Als Fußballtrainerin »einfach drauflos gegangen«
Kim Kulig spielte einst für Frankfurt und Hamburg, ihre DFB-Karriere endete jäh. Jetzt ist sie erfolgreiche Trainerin in Basel
In der Schweiz ziehen sich Fußballer und Fußballerinnen nicht in der Kabine, sondern in der Garderobe um, das weiß Kim Kulig inzwischen. Und man ruft auch nicht »Auf geht’s, Mädels!«, sondern: »Auf geht’s, Frauen!« Die Europameisterin von 2009 arbeitet seit vergangenem Sommer erfolgreich beim FC Basel – und gehört zu den wenigen Trainerinnen im Spitzenfußball. Den DFB und die Frauen-Bundesliga hat die frühere Assistentin des VfL Wolfsburg weiter im Blick.
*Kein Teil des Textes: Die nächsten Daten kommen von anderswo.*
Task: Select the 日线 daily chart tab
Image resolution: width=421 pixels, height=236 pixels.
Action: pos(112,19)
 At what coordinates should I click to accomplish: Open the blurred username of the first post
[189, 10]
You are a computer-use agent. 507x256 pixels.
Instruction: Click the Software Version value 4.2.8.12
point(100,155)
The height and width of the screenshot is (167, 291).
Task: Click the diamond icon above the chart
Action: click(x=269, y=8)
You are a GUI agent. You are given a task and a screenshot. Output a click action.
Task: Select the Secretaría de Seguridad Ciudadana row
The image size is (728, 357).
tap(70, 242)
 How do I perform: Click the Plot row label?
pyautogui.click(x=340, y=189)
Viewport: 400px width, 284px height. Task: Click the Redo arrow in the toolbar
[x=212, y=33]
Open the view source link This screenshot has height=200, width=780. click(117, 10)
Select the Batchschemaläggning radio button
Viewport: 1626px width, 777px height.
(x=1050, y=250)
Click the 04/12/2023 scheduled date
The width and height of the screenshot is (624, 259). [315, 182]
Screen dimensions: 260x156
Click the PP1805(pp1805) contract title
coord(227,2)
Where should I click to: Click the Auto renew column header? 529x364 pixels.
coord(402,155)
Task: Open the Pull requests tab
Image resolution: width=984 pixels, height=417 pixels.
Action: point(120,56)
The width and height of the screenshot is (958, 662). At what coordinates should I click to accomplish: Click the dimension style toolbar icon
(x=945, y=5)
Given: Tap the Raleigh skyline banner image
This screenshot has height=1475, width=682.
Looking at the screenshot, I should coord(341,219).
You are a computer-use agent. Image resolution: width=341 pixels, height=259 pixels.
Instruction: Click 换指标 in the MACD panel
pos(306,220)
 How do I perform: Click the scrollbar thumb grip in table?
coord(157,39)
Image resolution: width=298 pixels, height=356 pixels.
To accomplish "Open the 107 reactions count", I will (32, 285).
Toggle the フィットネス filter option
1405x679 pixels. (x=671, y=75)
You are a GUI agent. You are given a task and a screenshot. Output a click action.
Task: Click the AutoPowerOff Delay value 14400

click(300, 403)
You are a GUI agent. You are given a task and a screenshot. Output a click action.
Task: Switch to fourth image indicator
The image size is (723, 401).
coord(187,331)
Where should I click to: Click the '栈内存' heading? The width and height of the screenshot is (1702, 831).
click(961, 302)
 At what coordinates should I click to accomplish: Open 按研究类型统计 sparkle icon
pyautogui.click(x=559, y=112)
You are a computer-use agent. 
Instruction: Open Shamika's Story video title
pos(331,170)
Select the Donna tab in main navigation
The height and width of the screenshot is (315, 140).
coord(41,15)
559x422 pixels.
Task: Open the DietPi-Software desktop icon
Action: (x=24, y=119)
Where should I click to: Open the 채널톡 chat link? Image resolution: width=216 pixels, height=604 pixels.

»Wenn sie mit ihrem Team so fulminant weitermacht wie im ersten Halbjahr, dann wird es irgendwann vorbei sein mit der Ruhe«, heißt in der Titelstory des aktuellen Klubmagazins des FC Basel über Kulig. Mit den Rot-Blauen mischt sie im Titelkampf mit, ihr Wechsel war ein wohlüberlegter: »Für mich war das ein logischer Schritt. Ich war ja damals bei der U20 in Frankfurt Cheftrainerin«, sagt die 33-Jährige. Während Jobs für Trainerinnen in Deutschland
nach wie vor rar sind – in der Bundesliga ist nur Theresa Merk vom SC Freiburg Chefcoach – gilt die Schweiz als Alternative: Martina Voss-Tecklenburg war dort erst Nationaltrainerin, ehe sie Bundestrainerin wurde. Bis November hatte die frühere deutsche Nationalstürmerin Inka Grings diesen Posten im Nachbarland inne.
»Ich bin nach meiner Karriere einfach so drauflos gegangen und später dann in Wolfsburg Co-Trainerin in einer Top-Mannschaft geworden mit tollen Rahmenbedingungen«, erzählt Kulig über ihren Werdegang: »Ich sehe mich als Cheftrainerin, weil ich meine eigenen Freiheiten brauche, mal kreuz und quer zu denken.«
Schweiz als Sprungbrett
Da passt die Schweiz ganz gut. »Man kann die Liga als Sprungbrett nutzen«, erklärt Jacqueline Dünker. Die frühere Leverkusener Co-Trainerin holte 2023 als Chefin den Titel mit dem FC Zürich. Imke Wübbenhorst ist Trainerin bei den Young Boys Bern: Die heute 35-Jährige sorgte einst für Schlagzeilen, als sie den Männer-Viertligisten Sportfreunde Lotte übernahm. »Ich überlege immer ganz genau, welche Schritte mir als Nächstes guttun, wo ich mich weiterentwickeln kann«, sagt Kulig. Für den DFB arbeitete die gebürtige Herrenbergerin schon mal als Scout in der Amtszeit von Bundestrainerin Steffi Jones. Bei der Trainiertagung der Frauen-Bundesliga war Kulig kürzlich wie selbstverständlich dabei.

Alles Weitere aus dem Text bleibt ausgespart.